Chairman of the Council of Ministers of the Armenian Soviet Socialist Republic
- In office February 5, 1966 – November 21, 1972
- Preceded by: Anton Kochinyan
- Succeeded by: Grigory Arzumanyan

Personal details
- Born: 8 January 1915 Chibukhchi, Etchmiadzin uezd, Erivan Governorate, Russian Empire
- Died: 30 September 1991 (aged 76) Yerevan, Armenia
- Party: CPSU
- Occupation: Chemist, politician

= Badal Muradyan =

Soviet Armenian politician (1915–1991)

Badal Hmayaki Muradyan (Բադալ Հմայակի Մուրադյան; 8 January 1915 – 30 September 1991) was a Soviet Armenian politician who served as Chairman of the Council of Ministers of the Armenian SSR from 1966 to 1972.

== Biography ==
Muradyan was born on 8 January 1915 in the village of Chibukhchi (Vardanashen) in the Etchmiadzin uezd of the Erivan Governorate of the Russian Empire (today the Armavir Province of Armenia). He attended the Yerevan Polytechnic University and became a chemist. Beginning around 1956, he worked as the first secretary of the Armenian Communist Party for the Lenin District of Yerevan. After serving as the director of the Kirov Chemical Plant, he became the first secretary of Yerevan city committee from 1961 to 1966.

On 5 February 1966, Muradyan became the Chairman of the Council of Ministers of Armenia, at the beginning of the Brezhnev era. During his tenure, he was known for his advocacy for the Armenians of the Nagorno-Karabakh Autonomous Oblast (NKAO). In September 1966, Muradyan, together with Armenian First Secretary Anton Kochinyan, unsuccessfully appealed to the Soviet central government in Moscow for the unification of the NKAO with the Armenian SSR. He also worked with Kochinyan and Anastas Mikoyan to organize the festivities marking the centenary of the poet Hovhannes Tumanyan in Yerevan and Dsegh in September 1969.

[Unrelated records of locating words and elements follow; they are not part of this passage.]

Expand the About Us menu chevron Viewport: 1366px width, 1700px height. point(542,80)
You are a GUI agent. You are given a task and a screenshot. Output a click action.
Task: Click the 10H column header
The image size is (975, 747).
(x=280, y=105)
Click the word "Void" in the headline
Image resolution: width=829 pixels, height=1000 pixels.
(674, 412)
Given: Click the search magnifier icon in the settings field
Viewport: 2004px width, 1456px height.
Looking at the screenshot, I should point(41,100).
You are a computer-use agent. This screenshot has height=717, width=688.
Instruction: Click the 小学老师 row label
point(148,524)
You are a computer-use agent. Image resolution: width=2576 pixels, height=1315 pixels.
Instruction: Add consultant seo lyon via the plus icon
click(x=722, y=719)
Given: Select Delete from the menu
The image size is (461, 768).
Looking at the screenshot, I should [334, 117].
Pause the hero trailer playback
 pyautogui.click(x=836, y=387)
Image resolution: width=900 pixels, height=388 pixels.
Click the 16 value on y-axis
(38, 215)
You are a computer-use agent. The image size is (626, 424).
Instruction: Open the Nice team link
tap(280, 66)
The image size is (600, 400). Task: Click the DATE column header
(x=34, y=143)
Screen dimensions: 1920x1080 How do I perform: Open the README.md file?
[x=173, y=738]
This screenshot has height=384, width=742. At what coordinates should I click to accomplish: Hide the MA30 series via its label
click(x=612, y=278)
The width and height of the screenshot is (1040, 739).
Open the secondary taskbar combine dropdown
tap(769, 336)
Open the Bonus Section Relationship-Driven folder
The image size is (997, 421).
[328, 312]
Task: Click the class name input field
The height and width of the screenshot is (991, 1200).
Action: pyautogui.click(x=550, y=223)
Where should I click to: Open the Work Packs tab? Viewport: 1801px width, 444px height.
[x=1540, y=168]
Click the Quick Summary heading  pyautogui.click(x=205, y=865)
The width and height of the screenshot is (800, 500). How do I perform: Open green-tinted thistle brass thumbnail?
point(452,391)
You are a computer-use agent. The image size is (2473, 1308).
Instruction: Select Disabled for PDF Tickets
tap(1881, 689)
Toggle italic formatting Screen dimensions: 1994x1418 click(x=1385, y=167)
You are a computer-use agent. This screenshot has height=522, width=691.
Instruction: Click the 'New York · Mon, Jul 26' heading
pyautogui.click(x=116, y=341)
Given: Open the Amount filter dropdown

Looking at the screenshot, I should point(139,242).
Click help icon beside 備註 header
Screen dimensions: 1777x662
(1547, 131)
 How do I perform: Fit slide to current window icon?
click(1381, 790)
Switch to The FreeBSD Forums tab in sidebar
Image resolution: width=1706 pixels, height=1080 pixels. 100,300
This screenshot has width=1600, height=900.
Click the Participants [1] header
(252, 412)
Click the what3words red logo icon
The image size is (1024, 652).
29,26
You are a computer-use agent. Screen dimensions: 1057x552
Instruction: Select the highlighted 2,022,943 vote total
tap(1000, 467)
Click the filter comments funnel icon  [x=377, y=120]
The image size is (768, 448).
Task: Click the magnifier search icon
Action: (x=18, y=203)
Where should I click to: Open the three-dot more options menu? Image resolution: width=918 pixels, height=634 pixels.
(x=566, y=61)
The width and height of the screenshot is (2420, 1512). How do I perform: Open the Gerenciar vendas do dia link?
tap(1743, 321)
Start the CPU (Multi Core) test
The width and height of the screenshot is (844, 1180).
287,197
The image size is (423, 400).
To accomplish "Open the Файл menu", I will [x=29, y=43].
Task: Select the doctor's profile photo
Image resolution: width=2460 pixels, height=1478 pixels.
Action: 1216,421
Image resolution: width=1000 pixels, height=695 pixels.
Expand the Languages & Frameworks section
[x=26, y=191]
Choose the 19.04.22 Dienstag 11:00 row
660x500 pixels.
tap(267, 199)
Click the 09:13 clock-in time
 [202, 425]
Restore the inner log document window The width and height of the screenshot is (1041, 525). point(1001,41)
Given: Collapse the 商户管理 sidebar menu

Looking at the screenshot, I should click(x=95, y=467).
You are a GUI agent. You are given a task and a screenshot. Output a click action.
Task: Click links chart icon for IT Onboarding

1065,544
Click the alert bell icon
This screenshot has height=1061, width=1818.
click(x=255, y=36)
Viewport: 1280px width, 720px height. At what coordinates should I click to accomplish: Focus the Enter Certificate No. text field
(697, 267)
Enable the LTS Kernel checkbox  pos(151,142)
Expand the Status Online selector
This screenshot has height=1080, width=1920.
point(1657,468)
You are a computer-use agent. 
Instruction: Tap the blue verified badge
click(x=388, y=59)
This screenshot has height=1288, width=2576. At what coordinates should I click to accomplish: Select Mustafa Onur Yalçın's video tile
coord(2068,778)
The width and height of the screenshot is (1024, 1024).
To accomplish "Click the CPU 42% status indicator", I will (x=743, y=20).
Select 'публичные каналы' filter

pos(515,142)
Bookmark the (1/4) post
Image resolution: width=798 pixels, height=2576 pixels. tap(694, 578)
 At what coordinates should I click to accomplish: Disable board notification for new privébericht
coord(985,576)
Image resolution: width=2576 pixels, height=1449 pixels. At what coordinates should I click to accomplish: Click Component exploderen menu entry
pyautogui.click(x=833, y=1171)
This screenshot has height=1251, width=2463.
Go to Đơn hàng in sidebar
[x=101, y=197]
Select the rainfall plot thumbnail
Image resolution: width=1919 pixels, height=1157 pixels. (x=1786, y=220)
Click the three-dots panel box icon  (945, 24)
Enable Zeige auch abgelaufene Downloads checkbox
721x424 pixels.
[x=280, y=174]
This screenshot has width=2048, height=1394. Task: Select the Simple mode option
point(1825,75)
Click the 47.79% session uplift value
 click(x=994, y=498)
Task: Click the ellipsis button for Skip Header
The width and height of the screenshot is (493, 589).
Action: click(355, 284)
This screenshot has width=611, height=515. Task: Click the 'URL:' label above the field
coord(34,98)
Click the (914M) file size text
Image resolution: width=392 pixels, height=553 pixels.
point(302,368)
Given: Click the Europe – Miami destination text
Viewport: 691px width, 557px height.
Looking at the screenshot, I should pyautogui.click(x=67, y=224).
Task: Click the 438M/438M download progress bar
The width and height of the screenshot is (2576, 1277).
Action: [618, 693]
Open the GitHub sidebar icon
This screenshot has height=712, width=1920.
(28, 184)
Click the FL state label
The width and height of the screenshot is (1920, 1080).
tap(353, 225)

Muradyan stepped down from his post in November 1972, officially due to the "state of his health." That year, he returned to work at the Kirov Chemical Plant. From 1976 to 1981, he served as the General Director of the Nairit Scientific-Production Association in Yerevan. Muradyan became deputy chairman of the state planning committee of Soviet Armenia in 1981, and eventually became the committee's chief specialist. He died on 30 September 1991. A plaque dedicated to his memory stands on Moskovyan Street in Yerevan. There is also a street named after him in the Armenian capital. He was a recipient of the Order of Lenin.